===== Text shown
US secret talks with Iran over Afghanistan
http://www.todayszaman.com/columnist-302684-us-secret-talks-with-iran-over-afghanistan.html
31 December 2012, Monday
ABDULLAH BOZKURT
[email protected]
While I was in New Delhi over the weekend to participate in a regional
conference on Afghanistan, organized by the Delhi Policy Group, I had
a chance to talk to Pakistani diplomat Ashraf Jehangir Qazi on the
sidelines of meetings.
Qazi, who served as the special representative of the UN
secretary-general in Iraq between 2004 and 2007, told me his
recollections from his days in Baghdad. He recounted how he urged
James Baker, a former secretary of state who co-chaired the Iraq Study
Group (ISG), which was authorized by the US Congress to assess the
situation in Iraq in 2006, over a breakfast in Baghdad that the US
needed to talk directly to Iran to stabilize Iraq.
That advice later turned out to be one of the key recommendations on a
79-item to-do list in terms of policy change the 10-person ISG panel
made to the George W. Bush administration on how to tackle the grim
situation in Iraq. The White House initially balked at the idea of
talking to the Iranians, but later gave a green light to striking a
deal with Tehran. It led to major concessions to Tehran, while Iran
limited its support to the insurgency until after the US troops
departed from the country by the end of 2011. What Qazi did not
predict at the time is that Americans would go overboard in their
concessions to Tehran interests, eventually turning a major Arab
country into an Iranian proxy state at the expense of Turkey, Pakistan
and other Sunni monarchies in the Gulf.
Now it feels like déjà vu all over again at a critical juncture in
Afghanistan as the drawdown of the US-led NATO forces will be
finalized by the end of 2014. My Afghan and Pakistani sources tell me
that secret talks have been going on between the Americans and the
Iranians on the future of Afghanistan already, and that there have
been messages exchanged between the two governments using
intermediaries. Some who have intimate knowledge of the details on
several encounters between US and Iranian envoys described the nature
of the talks as very serious. That should not come as a surprise
because Iran has publicly announced that it is ready to sit down and
talk to the Americans on Afghanistan, although it denied having any
intention to widen the scope of talks beyond the Afghan issue, echoing
similar sentiment from the US side.
What Iran wants from the US first and foremost is the recognition of
Tehran's regional role. It demands acknowledgment of Iran's right to
be involved in the affairs of others that the mullah regime sees as
perfectly fit for their grand ideology in a triangle area from Central
Asia through the Horn of Africa all the way to the North Africa and
Middle East (MENA) region. For that, Iranian's top clerics, including
the supreme leader, Ayatollah Ali Khamenei, are willing to make a
bargain with what they label as the `Great Satan,' America. The
anti-US and anti-Israel rhetoric we often hear from Iranian political
and religious leaders conveniently serves the realpolitik of Persian
interests of the establishment in Tehran.
The game is simple: The Iranian regime, using revolutionary ideologies
to advance national interests, funds all kinds of operations and
factions to potentially destabilize a country from within, mostly
using grassroots movements. Then others feel compelled to sit down and
negotiate with Iran to quell these activities, hoping that Iran,
acting as a rational state, would restrict provocative actions. That
is how the Iranian regime did it in Iraq before, forcing Washington to
make a secret agreement. This has benefitted Iran immensely. Now Iraqi
Shiite leader Nouri al-Maliki, who sits in the laps of the mullahs
back in Tehran, is calling the shots in Baghdad. Iranians are very
happy with this new setup, while Turkey and Sunni monarchies in the
Gulf, which are supposedly allies of the US, are left as simple
bystanders watching a major Arab country slipping towards the Iranian
axis.
==========
◆ **Directions**
In the column on US talks with Iran, which organization put on the regional conference on Afghanistan in New Delhi?
===== Listing
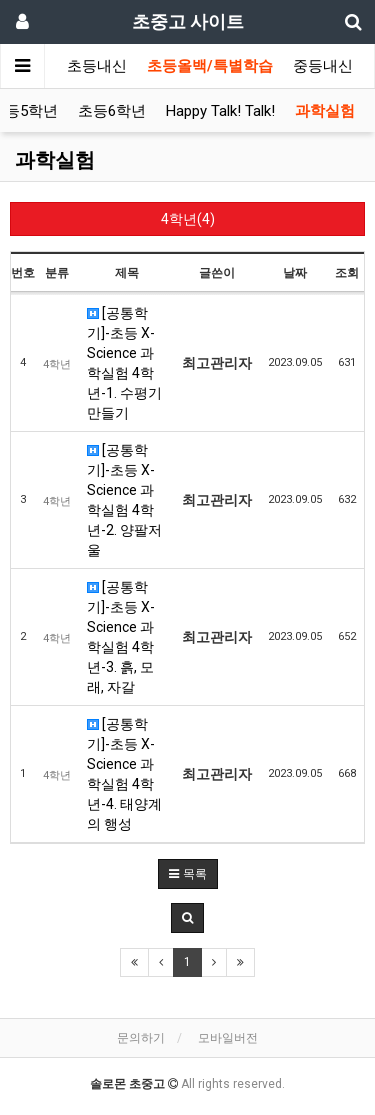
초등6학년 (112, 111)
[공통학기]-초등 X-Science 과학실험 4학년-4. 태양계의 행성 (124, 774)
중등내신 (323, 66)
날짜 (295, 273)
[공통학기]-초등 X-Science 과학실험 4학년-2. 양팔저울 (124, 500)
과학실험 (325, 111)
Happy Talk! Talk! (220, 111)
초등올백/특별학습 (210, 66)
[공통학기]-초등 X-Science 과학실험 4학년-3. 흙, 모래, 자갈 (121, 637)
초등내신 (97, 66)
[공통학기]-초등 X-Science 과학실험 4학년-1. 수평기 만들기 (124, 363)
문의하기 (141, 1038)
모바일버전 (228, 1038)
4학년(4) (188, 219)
==========
◆ **Final answer**
The Delhi Policy Group